Exercise brief:
Return every entry below word for word and leave out any picture.
Data listing START
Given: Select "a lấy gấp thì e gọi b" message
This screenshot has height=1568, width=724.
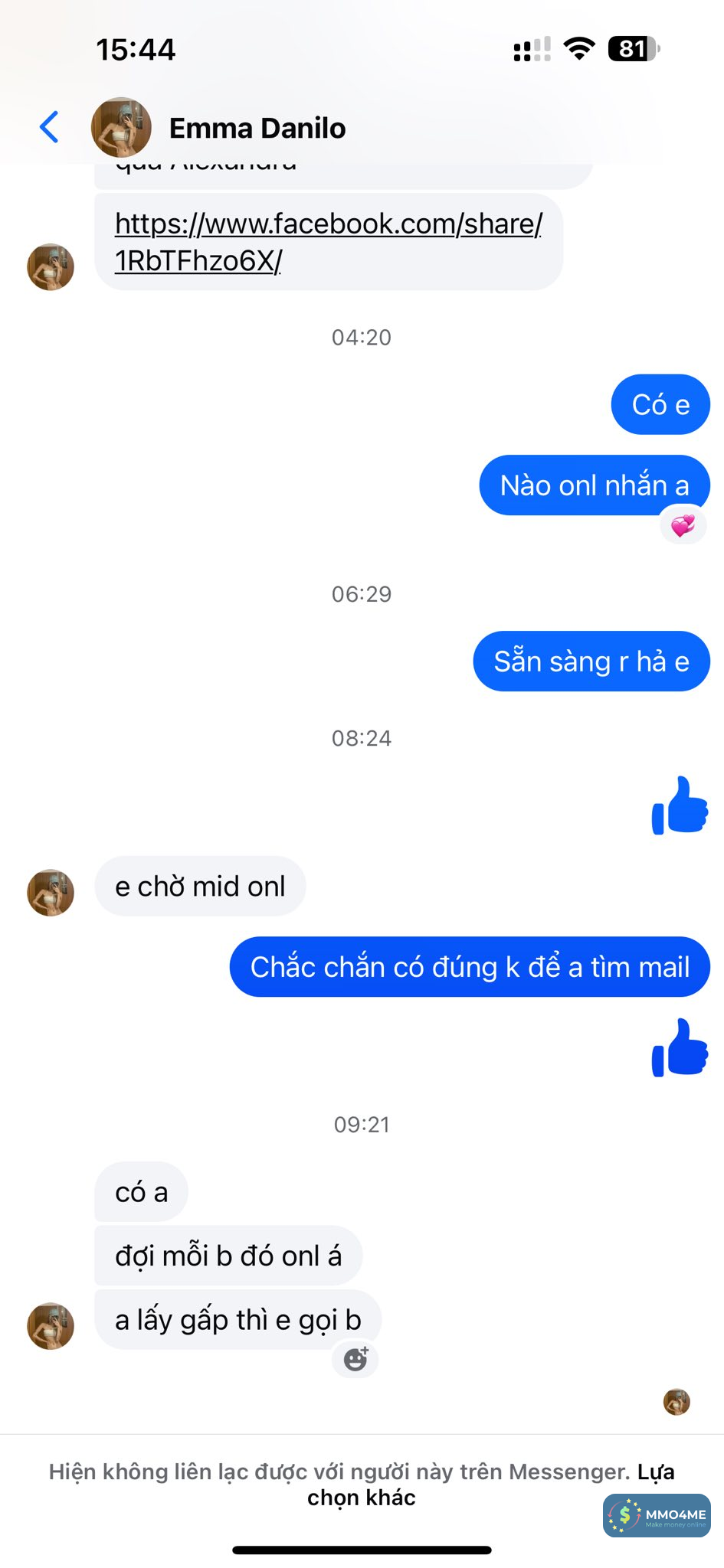Looking at the screenshot, I should [238, 1319].
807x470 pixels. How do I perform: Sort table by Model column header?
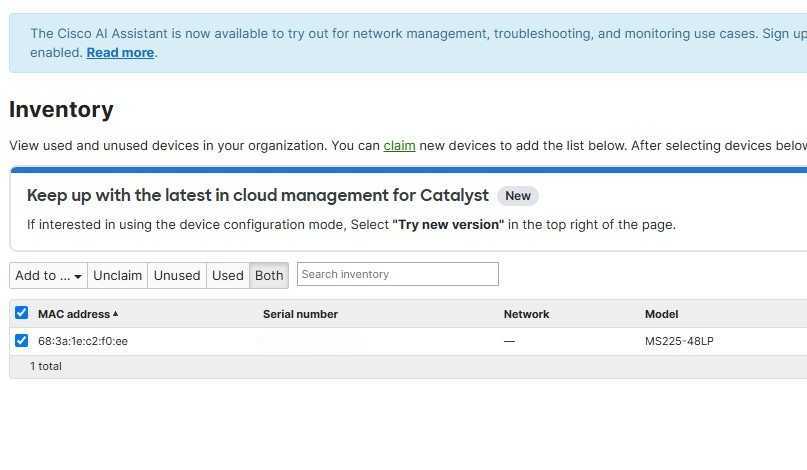click(661, 314)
Data listing END
Answer to this problem:
Given: Select "a lấy gấp thì e gọi b" message
This screenshot has height=1568, width=724.
Looking at the screenshot, I should [238, 1319].
807x470 pixels. How do I perform: Sort table by Model column header?
click(661, 314)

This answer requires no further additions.